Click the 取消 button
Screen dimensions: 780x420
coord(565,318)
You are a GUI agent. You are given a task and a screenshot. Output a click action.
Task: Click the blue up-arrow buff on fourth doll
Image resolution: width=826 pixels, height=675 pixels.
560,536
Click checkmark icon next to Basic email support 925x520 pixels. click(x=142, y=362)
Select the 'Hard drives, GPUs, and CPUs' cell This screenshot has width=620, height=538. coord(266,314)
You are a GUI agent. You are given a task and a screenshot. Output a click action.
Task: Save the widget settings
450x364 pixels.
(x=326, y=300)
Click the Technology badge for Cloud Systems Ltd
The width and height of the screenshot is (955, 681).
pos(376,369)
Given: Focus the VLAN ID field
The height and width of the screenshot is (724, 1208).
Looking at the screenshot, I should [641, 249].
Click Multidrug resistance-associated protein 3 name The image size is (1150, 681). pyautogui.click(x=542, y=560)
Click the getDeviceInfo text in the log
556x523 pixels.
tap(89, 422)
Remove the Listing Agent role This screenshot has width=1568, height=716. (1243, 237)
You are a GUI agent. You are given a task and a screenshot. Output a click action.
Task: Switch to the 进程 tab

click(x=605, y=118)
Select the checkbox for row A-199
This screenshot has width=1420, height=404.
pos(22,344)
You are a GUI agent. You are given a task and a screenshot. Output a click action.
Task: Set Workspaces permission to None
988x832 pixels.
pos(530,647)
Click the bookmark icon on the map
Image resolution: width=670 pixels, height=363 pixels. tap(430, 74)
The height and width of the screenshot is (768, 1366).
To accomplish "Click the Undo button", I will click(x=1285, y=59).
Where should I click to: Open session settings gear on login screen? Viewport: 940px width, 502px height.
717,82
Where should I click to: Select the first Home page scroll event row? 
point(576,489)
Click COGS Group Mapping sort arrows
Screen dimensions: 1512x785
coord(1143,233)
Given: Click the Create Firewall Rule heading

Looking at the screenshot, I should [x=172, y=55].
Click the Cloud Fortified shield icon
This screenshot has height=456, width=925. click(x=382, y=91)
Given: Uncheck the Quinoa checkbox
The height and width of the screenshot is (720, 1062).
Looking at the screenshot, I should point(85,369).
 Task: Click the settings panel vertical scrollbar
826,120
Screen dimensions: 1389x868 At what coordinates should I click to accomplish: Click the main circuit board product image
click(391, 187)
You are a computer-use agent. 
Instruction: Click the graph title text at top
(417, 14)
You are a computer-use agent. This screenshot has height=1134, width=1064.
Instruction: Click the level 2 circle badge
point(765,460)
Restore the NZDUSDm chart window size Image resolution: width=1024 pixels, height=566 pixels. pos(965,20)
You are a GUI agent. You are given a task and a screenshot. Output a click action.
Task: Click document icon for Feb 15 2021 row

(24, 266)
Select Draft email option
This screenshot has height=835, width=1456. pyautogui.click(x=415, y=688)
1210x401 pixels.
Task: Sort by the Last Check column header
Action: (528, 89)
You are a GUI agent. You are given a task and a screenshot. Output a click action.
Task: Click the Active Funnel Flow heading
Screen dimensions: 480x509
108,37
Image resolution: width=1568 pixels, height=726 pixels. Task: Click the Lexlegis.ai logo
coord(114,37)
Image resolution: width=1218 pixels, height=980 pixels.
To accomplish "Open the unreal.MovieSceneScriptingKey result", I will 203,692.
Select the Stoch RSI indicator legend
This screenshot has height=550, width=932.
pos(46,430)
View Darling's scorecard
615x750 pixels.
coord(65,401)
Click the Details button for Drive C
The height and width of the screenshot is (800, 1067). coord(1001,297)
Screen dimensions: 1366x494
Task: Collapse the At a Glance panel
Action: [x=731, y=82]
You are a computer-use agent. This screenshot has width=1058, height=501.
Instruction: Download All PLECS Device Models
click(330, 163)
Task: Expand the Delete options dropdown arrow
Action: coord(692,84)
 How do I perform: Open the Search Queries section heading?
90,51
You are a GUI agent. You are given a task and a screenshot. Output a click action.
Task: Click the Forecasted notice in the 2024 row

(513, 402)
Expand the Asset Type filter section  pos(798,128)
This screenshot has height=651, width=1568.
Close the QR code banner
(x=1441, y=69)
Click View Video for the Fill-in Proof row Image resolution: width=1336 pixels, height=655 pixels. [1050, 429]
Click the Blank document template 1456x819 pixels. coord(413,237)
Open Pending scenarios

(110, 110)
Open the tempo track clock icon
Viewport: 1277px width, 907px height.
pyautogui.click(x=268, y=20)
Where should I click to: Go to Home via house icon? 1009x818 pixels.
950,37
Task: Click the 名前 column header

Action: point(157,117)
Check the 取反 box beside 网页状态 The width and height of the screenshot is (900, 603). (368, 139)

**What to produce**
Look over the material and return every line where the word "checkbox" is found.

**Solution**
Select the checkbox for row A-199
Given: Uncheck the Quinoa checkbox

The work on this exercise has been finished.